# Steve Wozniak carte



## emilianotea (31 Juillet 2011)

Bonjour,
Voila j'ai eu l'extrême chance de rencontrais steve wozniak lors d'un voyage en angleterre. Il ma offert gracieusement ça carte de visite en métal. J'aimerais savoir la valeur de cette objet. Merci de vos réponses , et si la valeur est gigantesque, où la vendre ?


----------



## Lio70 (31 Juillet 2011)

Et poster une photo de la carte sur ce forum, evidemment, pour que nous en profitions tous.
La carte de visite de Steve Wozniak en metal. Cool.:love:


----------



## Poleri (3 Août 2011)

Une photo ça serait cool


----------



## Frodor (3 Août 2011)

Il doit s'agir vraisemblablement de celle-ci : 
http://www.tuaw.com/2006/10/03/the-wozs-business-card/

Edit : Après avoir navigué sur quelques sites anglais où il est mentionné cette fameuse carte, il s'avère inéluctablement qu'elle est *très* recherché !
Très recherché dans la mesure où Steve Wozniak est considéré comme un des pionniers de la fameuse entreprise que nous connaissons aujourd'hui : Apple.

Je suis tombé sur un site où, en 2006, une personne l'a vendait 600$ (enfin il s'agissait de propositions d'acheteurs et je pense que la dite-personne a du la vendre bien plus chère !).

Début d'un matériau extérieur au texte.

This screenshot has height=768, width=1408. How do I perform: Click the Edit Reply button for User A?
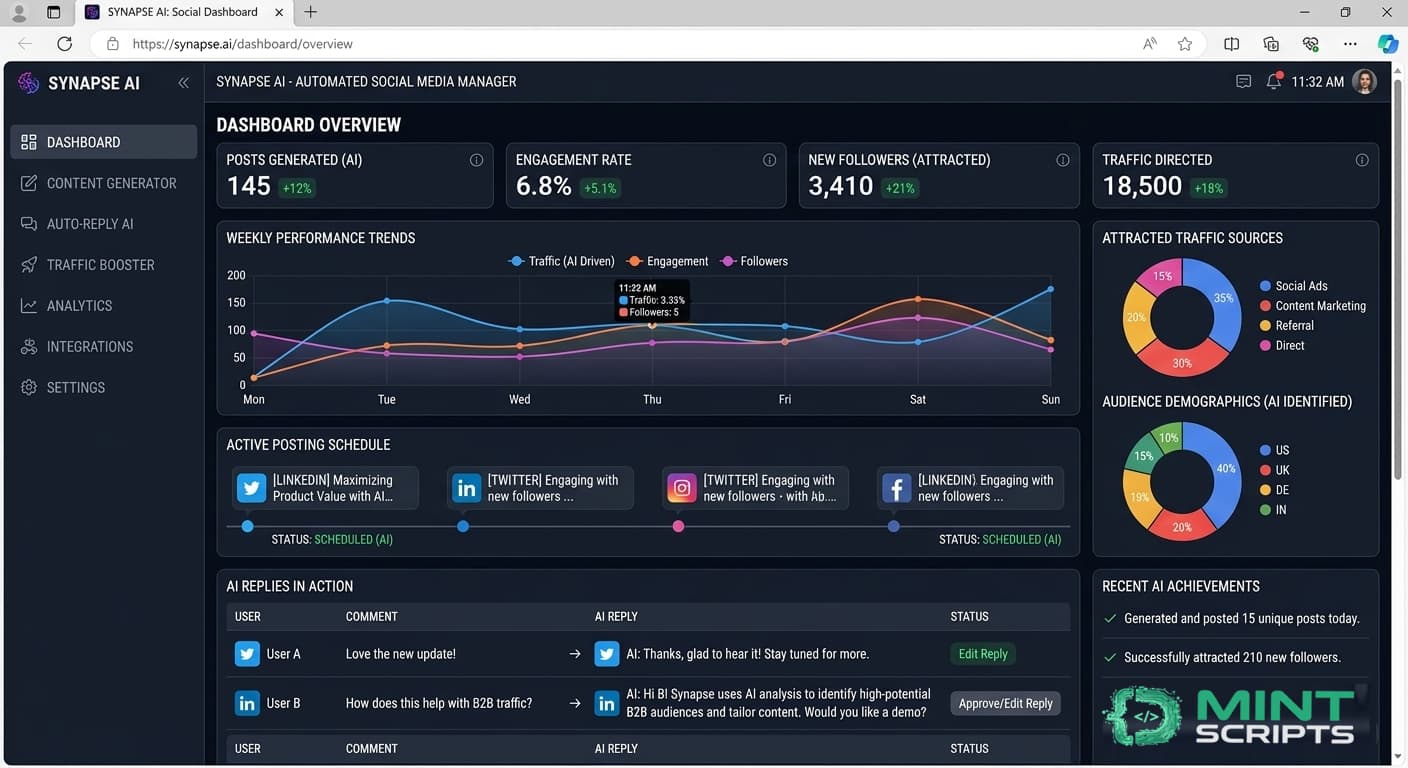(982, 654)

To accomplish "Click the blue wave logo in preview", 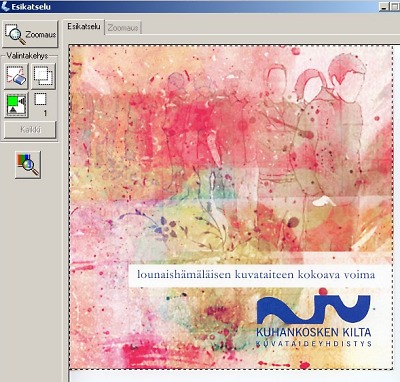I will 313,307.
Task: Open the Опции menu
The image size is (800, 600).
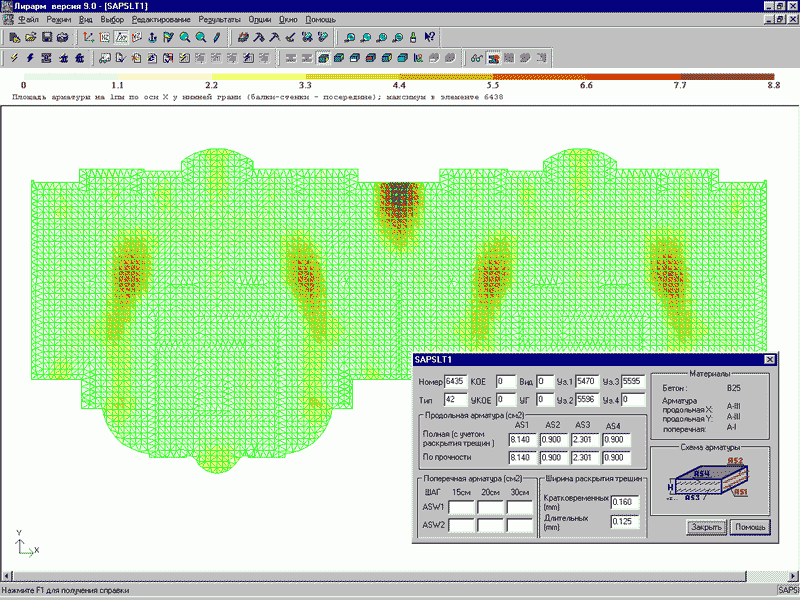Action: point(259,19)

Avec l'essor qu'a connu Apple, ces cinq dernières années, et aux nombreuses révolutions technologiques dont elle est à l'origine, je pense que tu peux estimer cette précieuse carte à environ 2000$ minimum (aux Etats-Unis, des fan-boys sont prêts à tout pour obtenir cette objet de convoitise et de collection).


----------



## emilianotea (13 Août 2011)

2000$ ! Mais c'est énorme ! Moi qui me disait qu'elle ne valait pas plus de 500$ à tout cassé ! Et bien ceci laisse songeur !


----------



## rhodmac (14 Août 2011)

ça fait pitié de lire ça.....


Bon, si tu n'avais que ça à dire, tu pouvais le garder pour toi. Je pense que ça a suffisamment duré, on va briser là, c'est un forum "Mac" ici, pas un forum 'collection de cartes de visites, de toute façon.


----------